17 September 2018 3:45 am // Written by Muhammad Adha Bin Mohd Shaleh;

The writers realized that our societies are eating the bitter fruits our own greed. Pertain to this, the writers also realized that those bitter fruits are the result of our wrongly articulated concept of work. That is, when it comes to the understanding of work, we tend to equate work to only by increasing our material consumption. We believe this current understanding of work is not right, and it is wrong to remain silent. We strongly feel that there is something missing in our current discourse about work. Hence, the writers relook into the concept of ‘Amal’ in Islam and brought in the wisdom from the science of Environmental Anthropology as a lesson to be followed by human.

Introduction: Common thinking of common people

Common thinking of common people in characterising successful community has always been stereotyped by how far community could go in life. And the benchmark of successful community has always been measured by material success. Corroborating this idea of success would be from an investment expert who paints a picture of success by suggesting his clients the best strategy in gaining profit from their investment. For him, client’s expectation is demanding and to provide the right direction in the market requires details including ‘How to reap returns from investment? What to profit from the market? Admittedly, according to Benjamin Graham, the best predictor in the market could gain us huge profit in the investment when he said: ‘Investor should always remember that market quotations are there for his convenience, either to be take advantage of or to be ignored. He should never buy a stock because it has gone up or sell one because it has gone down”[1] Indeed, Graham was right about the connection between profit from the market and prediction in it.

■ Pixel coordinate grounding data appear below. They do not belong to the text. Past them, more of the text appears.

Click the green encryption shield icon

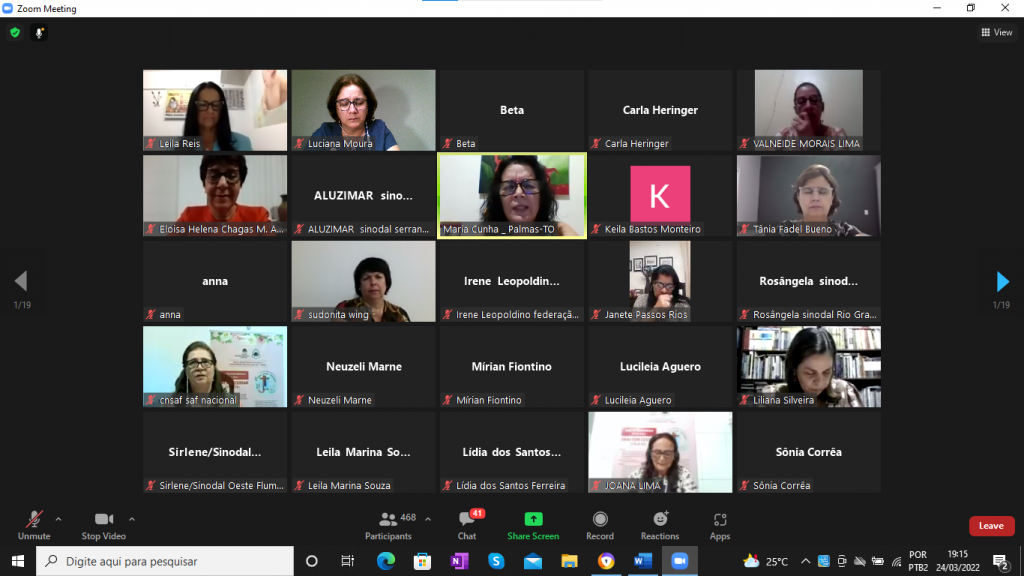[14, 32]
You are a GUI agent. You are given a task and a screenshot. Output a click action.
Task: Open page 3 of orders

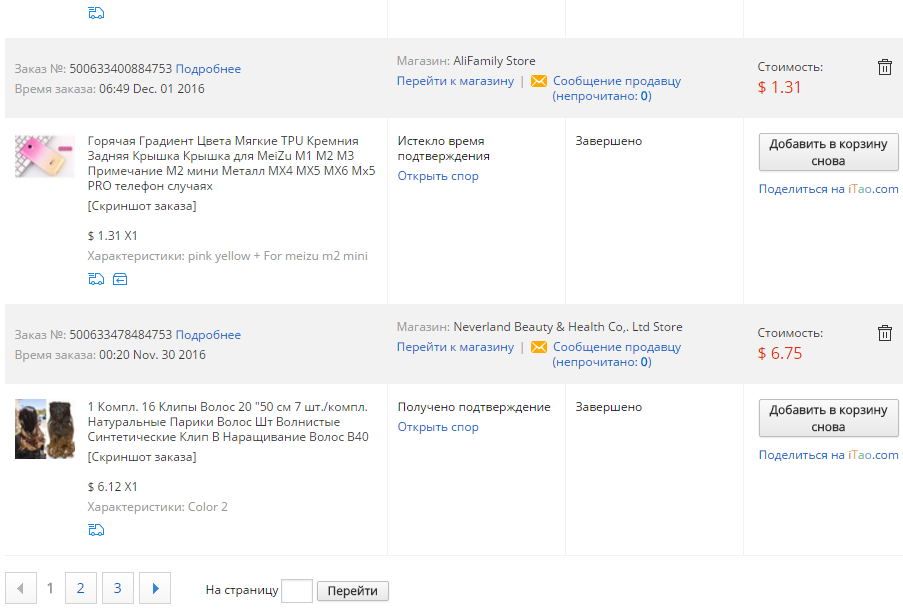[x=117, y=588]
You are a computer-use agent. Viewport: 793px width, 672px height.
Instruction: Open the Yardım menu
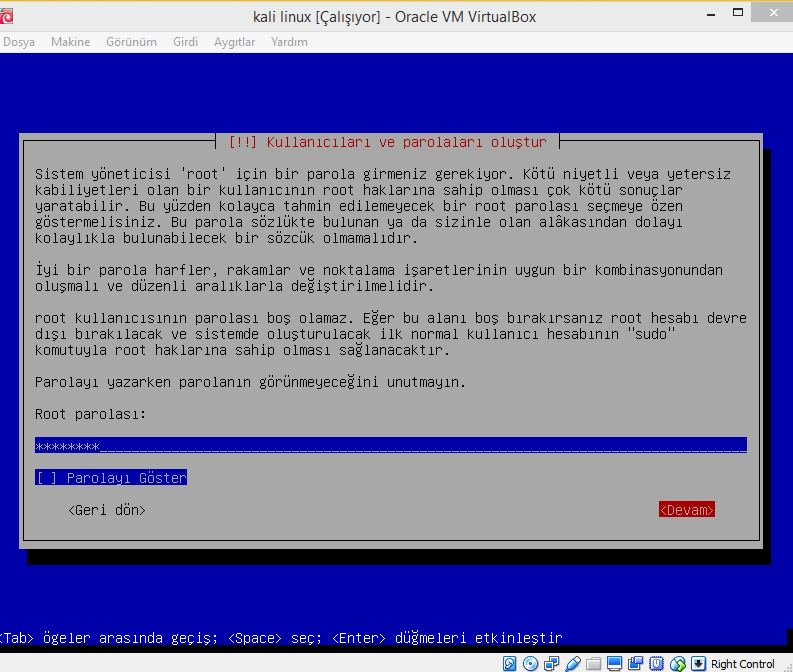point(289,42)
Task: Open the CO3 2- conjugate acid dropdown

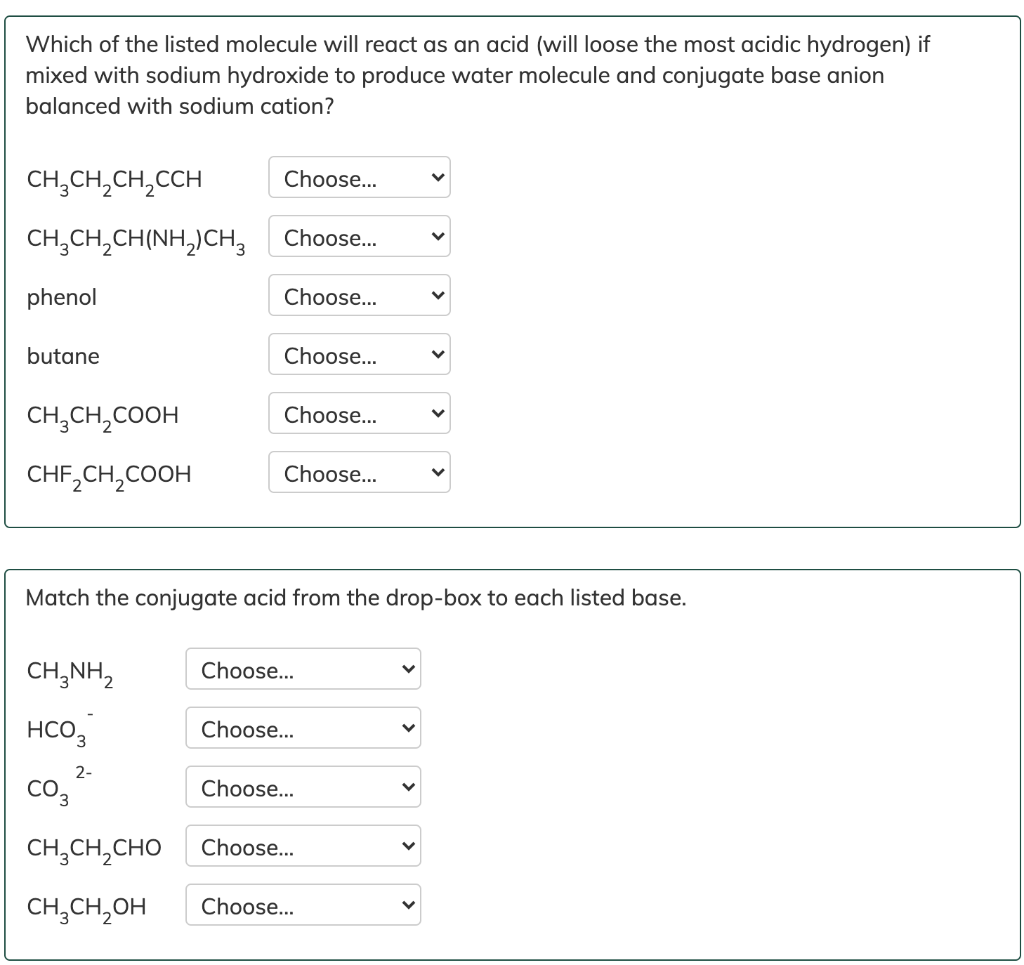Action: tap(303, 787)
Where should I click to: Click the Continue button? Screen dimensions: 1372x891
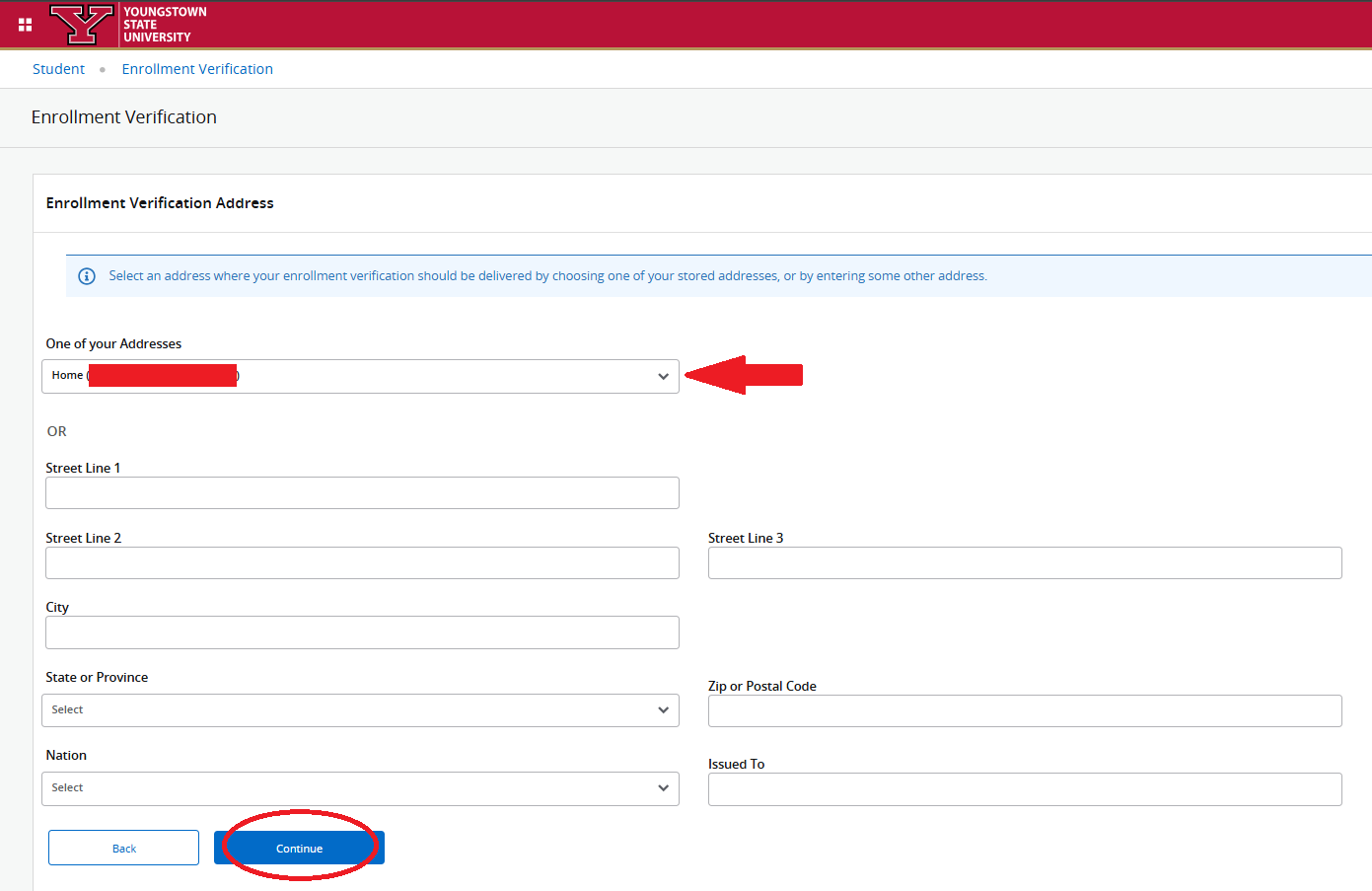click(299, 847)
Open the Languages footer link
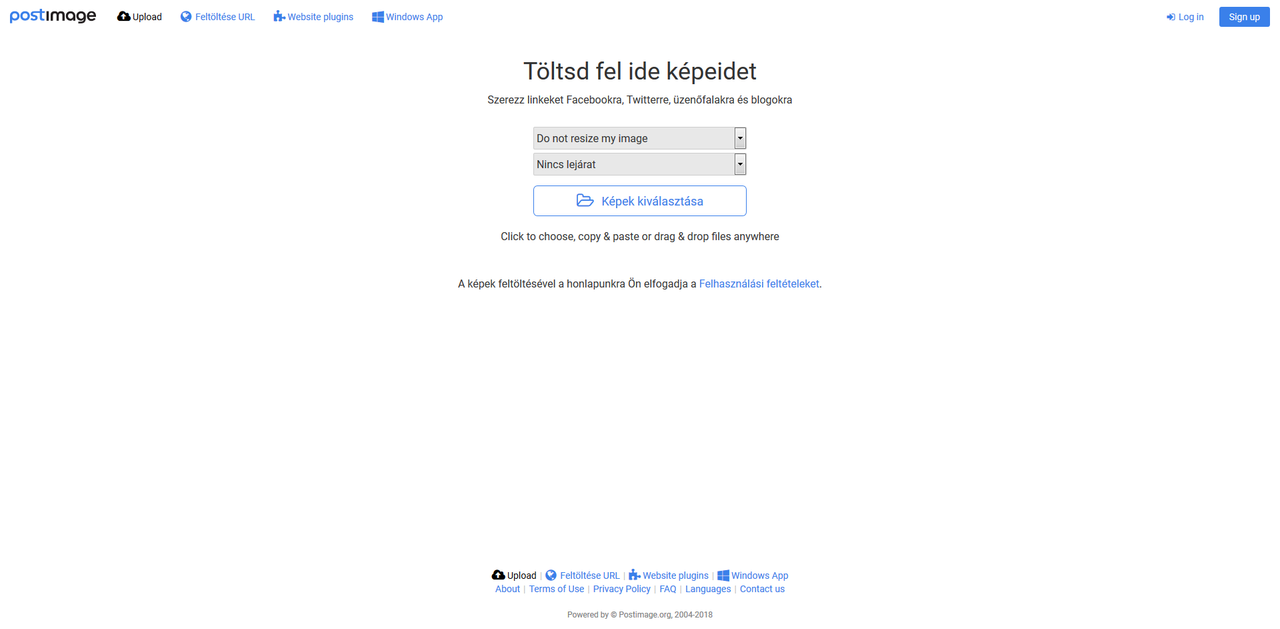 (x=708, y=589)
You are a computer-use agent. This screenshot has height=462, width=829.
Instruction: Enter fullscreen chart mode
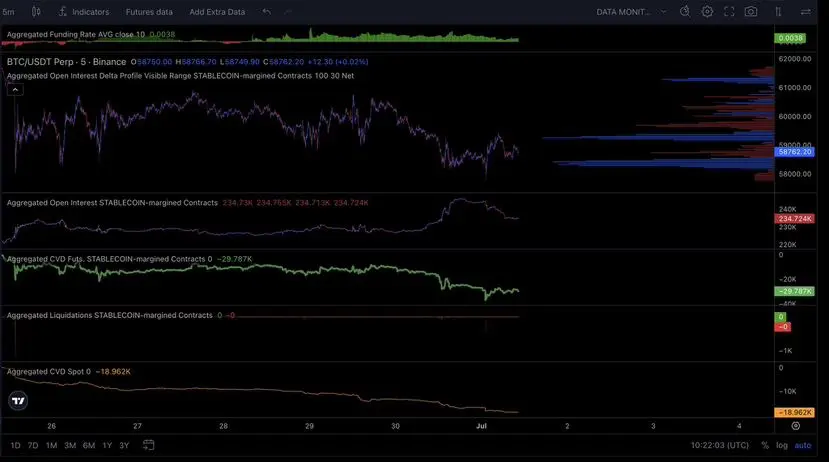click(729, 12)
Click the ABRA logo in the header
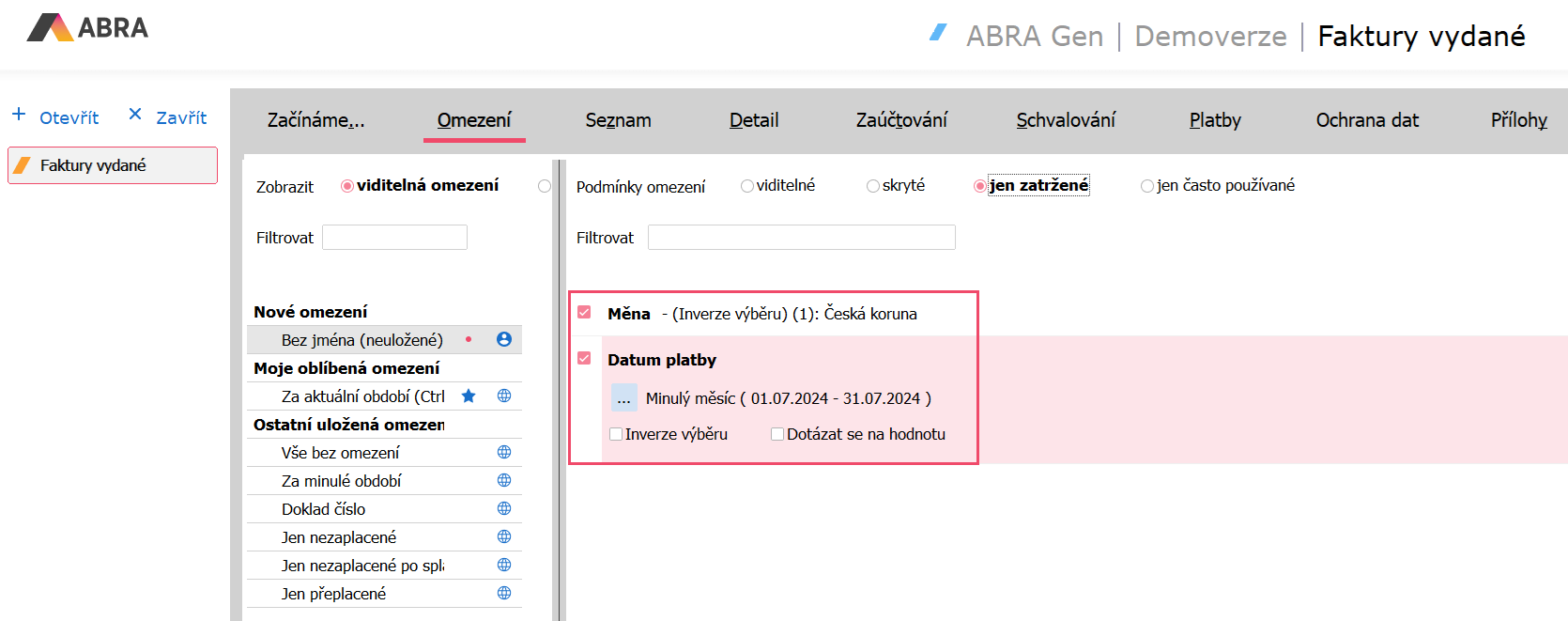Image resolution: width=1568 pixels, height=621 pixels. tap(87, 28)
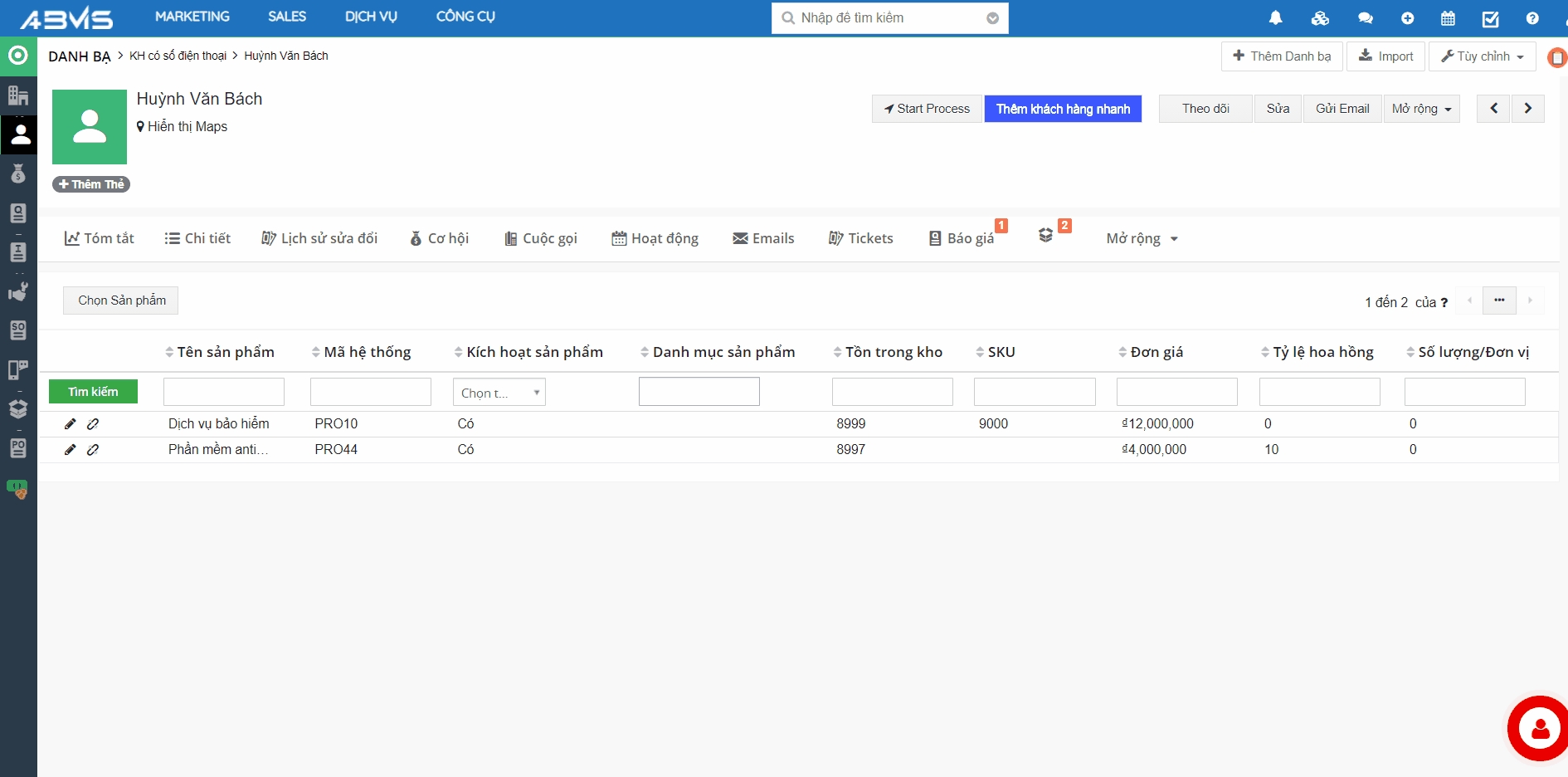Open the calendar icon in top bar
The image size is (1568, 777).
pos(1448,18)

Now, from the lens of an investor regarding profit pursuits, the investor would agree to a sentiment of fear. No one doubt that the impending fear that is looming large, as far as the result one’s investment is concern. It is whether one reaps a huge benefits or he loses a lot of money. It is logical to say that if he reaps the profit, he forgets his fear. It is also logical to say that if he fails to reap, he shall taste the bitter fruits of his investment. And the conundrum of failure will exhaust his life, disturb his minds and eventually a stressful life. These bitter fruits of the life of an investor force him to reflect about the root causes of his stressful life as he realized that his life is driven by fear, led by greed and ultimately the misleading idea about work. He needs a solution and Islam could be a great help.

Amal (work) in Islam

The demise of stressful life can be catastrophic. A sign of catastrophe can be mitigated if we return to the meaning of work in Islam. This is crucial to individuals who are searching for antidote to stressful life and those who want to understand the Islamic concept of work in general.  The return to the concept of Amal in Islam does not mean going backward and leaving out material life. Islam encourages people to be part of the world by maximizing their intellect. Allah says “Disperse through the land and seek of the bounty of God”[2]. “God has permitted trade and forbidden usury”[3]. The prophet reminded us about work when he said “You know best the affairs of your worldly life”[4].

A simple picture can be painted in conjunction to Amal is by creating a counter action to labor exploitation in any workplace. In reality, employees will be asked by higher management to work long hours with the intention to boost productivity, maximizing every opportunity in making profit. On contrary, Islam denies such exploitation by emphasizing equal treatment to all individuals. This is because, a Muslim treats others as his brother and human being and therefore he is prohibited from exploiting others. Islam also emphasizes Muslims to accumulate wealth and spend their wealth accordingly. Muslims are called to invest in meaningful activities that benefit their society. This idea of spending wealth has been vindicated by Allah when he says: “O you who believe! Spend of that which we have provided for you, before a Day comes when there will be no bargaining, nor friendship, nor intercession. And it is the disbelievers who are the Zalimun[5].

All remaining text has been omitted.